Discovery of the body of Aldo Moro

     The Church of Sant'Andrea della Valle - the Tosca church, though I didn't know it at the time - was the venue for another Christmas event. Here, to a backdrop of the altar major, the figures of the central crib scene were arranged and they were of gigantic proportions. We usually went on the eve of the Epiphany to see the Magi to whom the people of Rome were so devoted that it became the custom to include one of the Magi's names in the list given to children at baptism. I never knew which Magi had my name of Gaspare but I kept up this tradition with my own children.
     I have never been attracted, on the other hand, by the noise and bustle of Piazza Navona (traditional Epiphany venue for children) although I did not disdain a stroll around the various stalls. But it was enough to endure the din on the eve of Epiphany (when children receive presents from an imaginary witch) to relegate it to things unpleasant.
     I have often asked myself why the distribution of presents, the dream of so many children, has to be carried out by an ugly crone on a broomstick. Today in any case in this age of domestic appliances, she would at least use a vacuum cleaner in the fable.

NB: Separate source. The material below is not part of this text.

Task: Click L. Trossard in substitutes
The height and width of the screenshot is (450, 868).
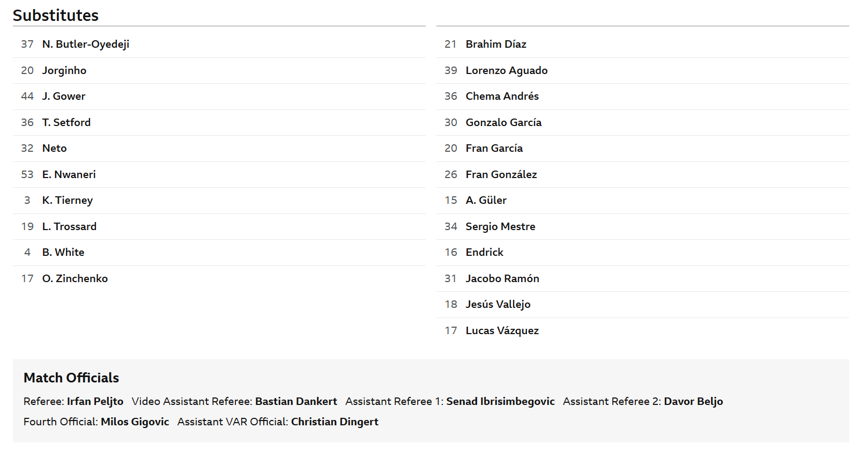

Pope John Paul I with Cardinal Karol Wojtyla

Christmas 1978
This is a very sad Christmas. The most dramatic year in my life, because of the irremediable tragedy of Aldo Moro (former Christian Democrat premier kidnapped and later killed by left-wing Red Brigade terrorists in Rome) is drawing to a close. I am not thinking of the political consequences of that event nor of the polemics that ensued about an alleged possibility of preventing the murder. I am shocked at the thinking of the (Moro) family to whom Aldo dedicated the most touching of messages from his prison. When in the FUCI years (Italian Catholic Universities Federation) some of us were given our first opportunities to undertake public commitment, Aldo resisted for a long time considering this a betrayal, almost, of his calling to study. Now, after this atrocious defeat, should I say that he was right? I don't feel I can say that. All I can say in truth is that - and I'm reading from my diary entry on which this note is based - without his fervent moderation, the imbalances would now be tipped further this way and that.

Christmas 1993
This is my first Christmas as someone under investigation. I find myself carefully checking if I am receiving the same number of Christmas cards and greetings telegrams. I am and, indeed, I have the feeling that they have increased slightly with all those letters full of affection and understanding. How should I reply to them? I have always replied personally because I detest the common practice of commissioning secretaries to do this type of thing, with the squalid result that you see yourself using the polite form of "you" (the formal "Lei" in Italian) for people you have known since childhood. But now I have another problem: if I also reply as is my custom to people I don't know, I run the risk of "corresponding" with dubious individuals. I hadn't thought about it until now. Perhaps I could adopt a formula such as: "While never having had the pleasure of your acquaintance, I return your greetings". This is a form typical of the Vatican diplomatic style, which has letters conclude with this phrase of many meanings: "With all the esteem you deserve". Whether great esteem or none at all is not specified.